> Dataset records
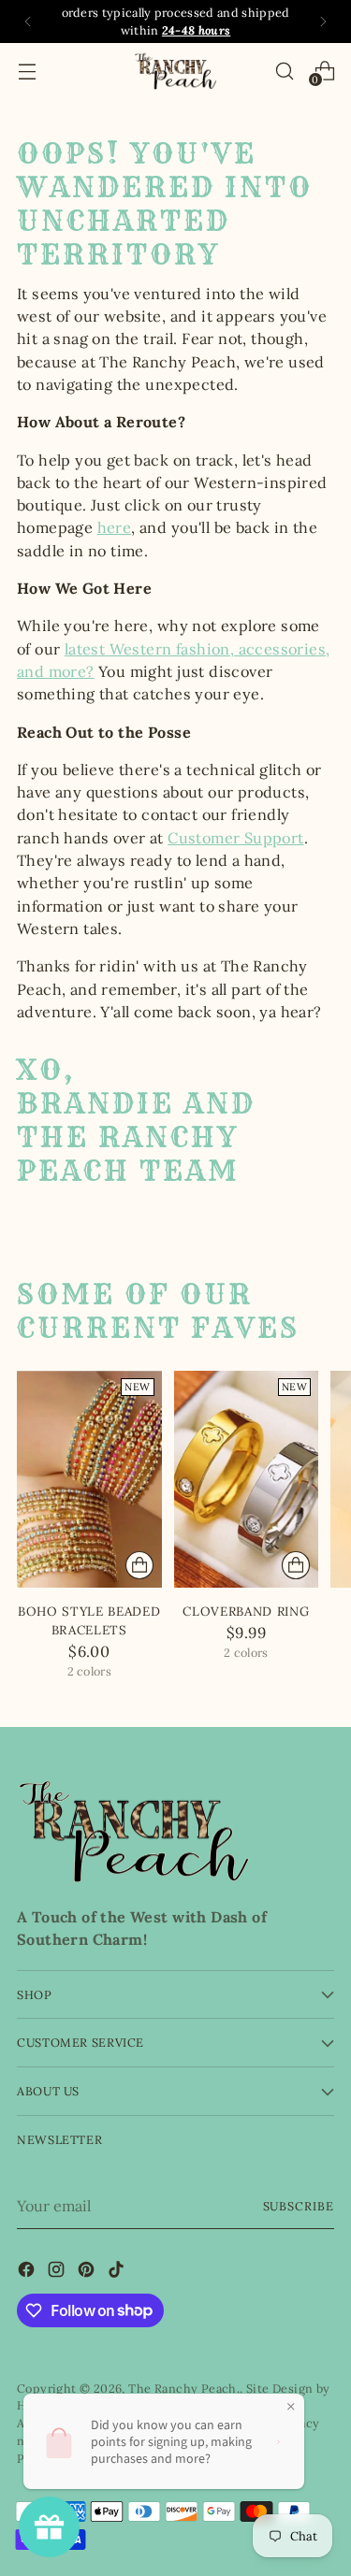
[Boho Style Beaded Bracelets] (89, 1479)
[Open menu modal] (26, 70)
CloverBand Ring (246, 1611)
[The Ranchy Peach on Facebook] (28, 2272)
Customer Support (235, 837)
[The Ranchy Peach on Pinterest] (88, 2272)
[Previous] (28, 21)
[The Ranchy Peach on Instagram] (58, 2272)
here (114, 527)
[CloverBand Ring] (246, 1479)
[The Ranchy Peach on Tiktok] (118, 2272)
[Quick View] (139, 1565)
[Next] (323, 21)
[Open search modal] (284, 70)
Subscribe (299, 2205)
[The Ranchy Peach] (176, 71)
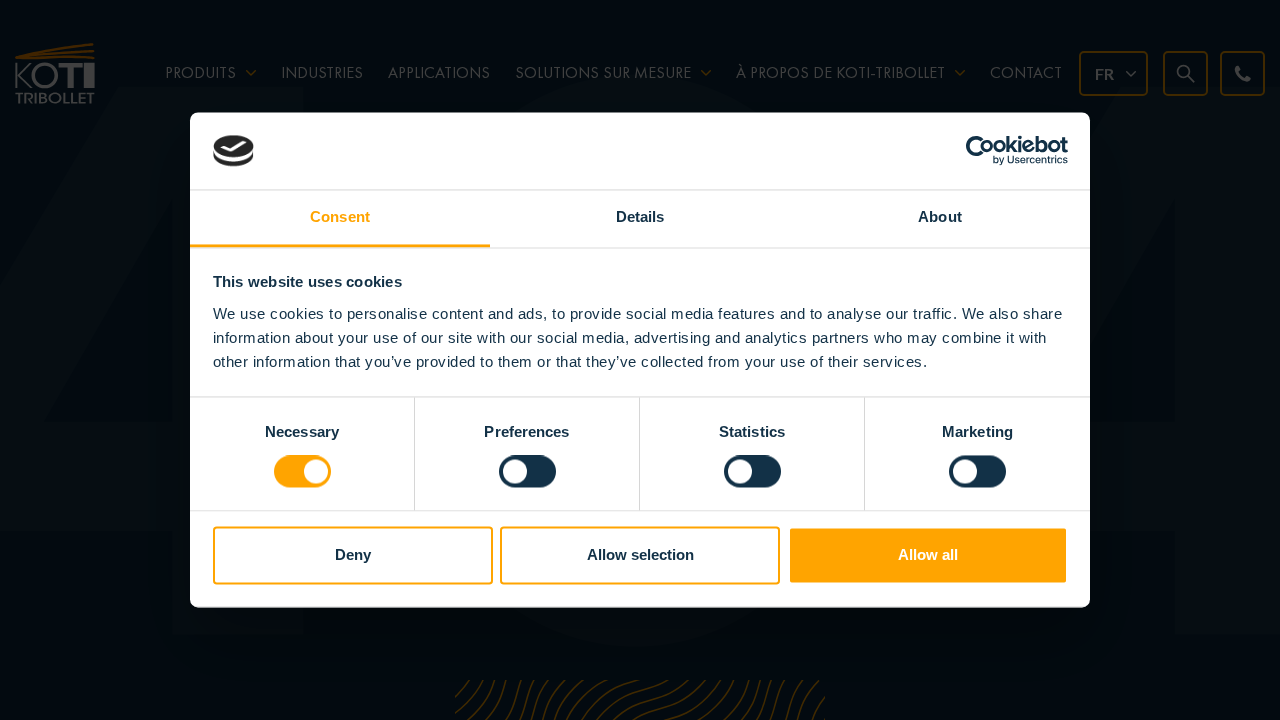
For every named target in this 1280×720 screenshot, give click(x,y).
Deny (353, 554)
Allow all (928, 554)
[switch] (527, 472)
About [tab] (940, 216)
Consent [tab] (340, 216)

> Exercise requirements
Every record is to be reproduced exactly, with no pictures included.

> Result of the task
[Boho Style Beaded Bracelets] (89, 1479)
[Open menu modal] (26, 70)
CloverBand Ring (246, 1611)
[The Ranchy Peach on Facebook] (28, 2272)
Customer Support (235, 837)
[The Ranchy Peach on Pinterest] (88, 2272)
[Previous] (28, 21)
[The Ranchy Peach on Instagram] (58, 2272)
here (114, 527)
[CloverBand Ring] (246, 1479)
[The Ranchy Peach on Tiktok] (118, 2272)
[Quick View] (139, 1565)
[Next] (323, 21)
[Open search modal] (284, 70)
Subscribe (299, 2205)
[The Ranchy Peach] (176, 71)
For every named target in this 1280×720 screenshot, give click(x,y).
Deny (353, 554)
Allow all (928, 554)
[switch] (527, 472)
About [tab] (940, 216)
Consent [tab] (340, 216)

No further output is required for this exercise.